Source passage:
-----
We always attached sanctity to water and treated it as something sacred. Our parents taught us never to spit on water or pollute water sources. Water is a part and parcel of our life and existence. It is more than a human need for us. Access to water is an inalienable Human Right.
In other words I am trying to look at water as an integral part of our existence. Same is true for all our families, communities, nations and the world. This holistic vision of water always brings to our mind that from the conception of our life in the mother’s womb when, maybe 99% of our physical body was water, at birth 90% and as an adult 70%. At the end of our life it comes down to 50% when no longer we can sustain this body. Thinking of this scientific truth brings to our mind another scientific fact that water cannot exist alone and it is always combined with earth, air, and heat in space. Everything in this world, both living and nonliving, therefore, being composed of these five great elements, we see a physical interrelationship and an interdependence between everything that exists. In our Buddhist Culture we believe that our consciousness (Vinnana), causes the mind-matter (Nama/Rupa) condition to arise. These in turn give rise to the six sensory organs (Salayatana). From these organs we receive through light, sound, smell, taste, touch and thoughts, communications from outside which create thoughts and feed our inner consciousness.
You may have read the book The Hidden Messages in Water by the eminent Japanese scientist Dr.Masaru Emoto. “Using high speed photography he discovered that crystals formed in frozen water reveal changes when specific, concentrated thoughts are directed towards them”. “ .. human consciousness can have an enormous impact on the world around us. Clouds consist of water in the gaseous state, and so it responds especially quickly to our will. Traditionally speaking, anyone who says that consciousness has an effect on the physical world risks certain ostracization for being unscientific. However science has progressed to a point where the failure to understand consciousness and the mind limits our understanding of much of the world around us”. (quoted from page 86 of the book-2001)
Dr.Masaru Emoto continues to make the following statement (pages 51-52 of the book.) “The defiling of our earth is the result of an unrelenting hunger for convenience and the fulfillment of greed initiated by the industrial revolution. This has led to lifestyles of mass consumption that seriously threaten the global environment.
-----
Material:
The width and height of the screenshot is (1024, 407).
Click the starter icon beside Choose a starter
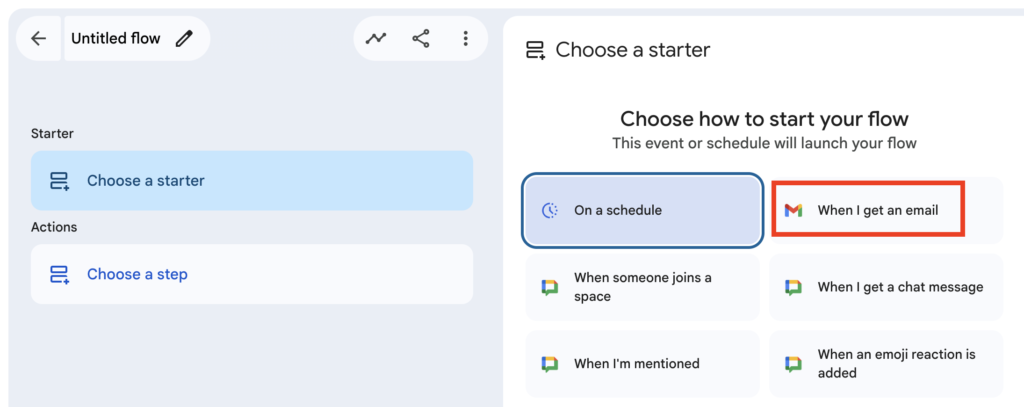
-----
The exercise:
Say whether each statement below agrees with the passage on water. Answer yes or no, and quote the words of the passage that decide it.
1. The passage gives the water in an adult's body as 70%.
2. The passage holds that water can exist on its own, apart from earth, air and heat.
3. The passage says Dr. Masaru Emoto used high speed photography to observe crystals in frozen water.

Output for this task:
1. Yes: "as an adult 70%"
2. No: "water cannot exist alone and it is always combined with earth, air, and heat in space"
3. Yes: "Using high speed photography he discovered that crystals formed in frozen water reveal changes"